NIV Discover God’s Heart Devotional Bible
God’s Greatest Goal
God’s Story
As soon as Adam and Eve fell into sin, God made it clear that he was coming to rescue his people. They are terminally infected with sin, enslaved to a curse of death, and living in a world that’s under the authority of an evil tyrant. In the midst of this broken mess, God begins his long, arduous rescue plan. And true to his desire for closeness and relationship, he decides to do it through a family.
God chooses one man, Abram, a 75-year-old childless tent-dweller, and his infertile wife, Sarai. Promising to make him the father of a great nation, God asks Abram to leave his home and his people—everything he knows—to follow him. Even though Abram knows next to nothing about this God who has called him, he obeys. He takes Sarai, his nephew Lot and all of their possessions, and follows God into unknown lands—navigating disastrous famines, tricky political situations and territory battles.
The King’s Heart
When God first spoke to Abram, he didn’t tell him much about himself. The Lord just gave Abram a command to follow him and a promise that he would bless him.

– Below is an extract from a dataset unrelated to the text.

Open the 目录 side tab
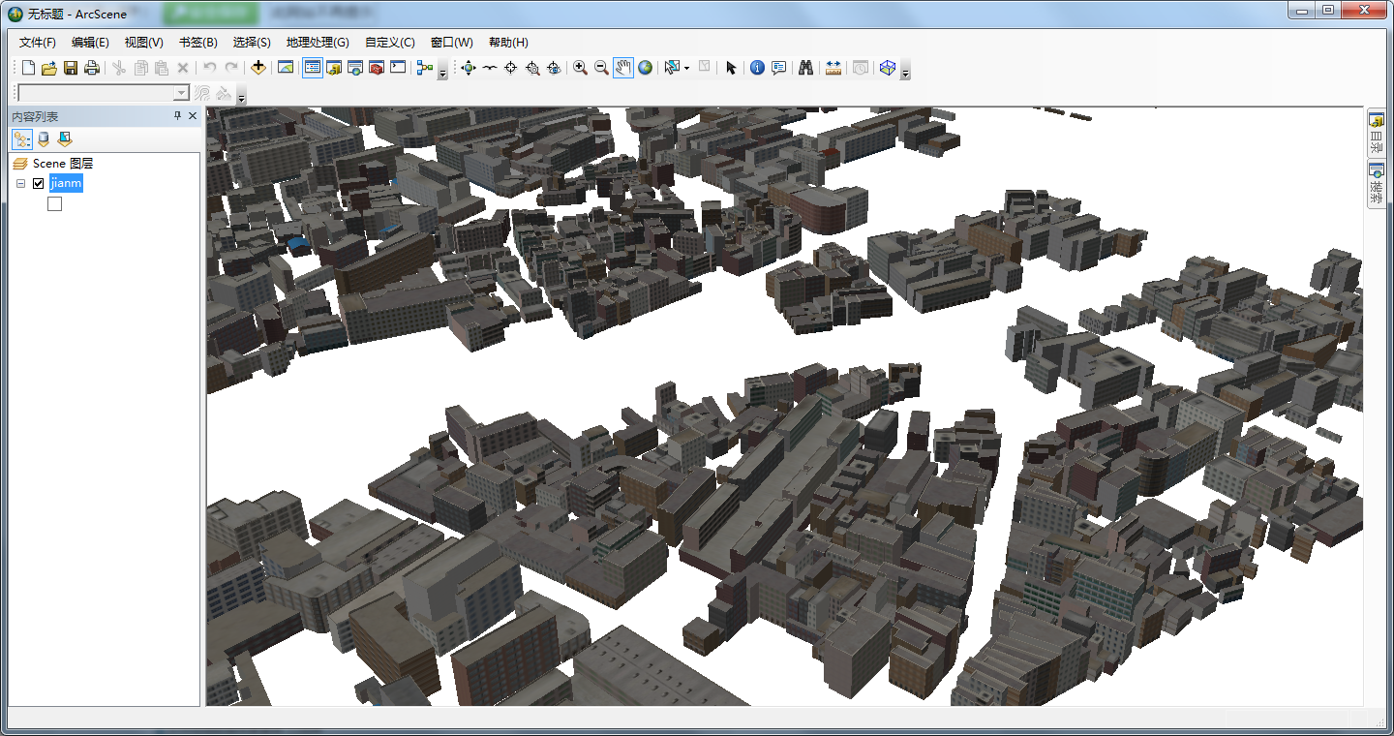The height and width of the screenshot is (736, 1394). 1376,133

“Come on,” God said to Abram. “You and me. Let’s take a walk together.” There are some things about a person that can only be learned as we go through life with them. God was looking for someone to walk alongside of him. He and Abram would go on a physical journey, yes, and along the way they’d go on another journey—the journey of discovering God’s heart.
Abram wasn’t perfect along the way. Could he have trusted God to sustain his family through the famine and protect them from Pharaoh? Yes, but Abram’s perfection wasn’t the point in God’s eyes—their relationship was. The fumbles and the foibles didn’t negate the truth that Abram was “God’s friend” (James 2:23). And that was the greatest goal.
Insight
God promised Abram that his descendants would be as numerous as the dust of the earth, the stars in the sky and the sand on the seashore. Initially, many Bible scholars assumed that Abram’s descendants would most accurately be represented by the amount of dust on the earth or sand on the seashore because it seemed like that vastly outnumbered the stars in the sky. But the more astronomers study the heavens and the farther that their telescopes are able to see, the more stars they discover. So the particles of dust and sand on the earth and the stars in the sky might be closer in number than anyone thought!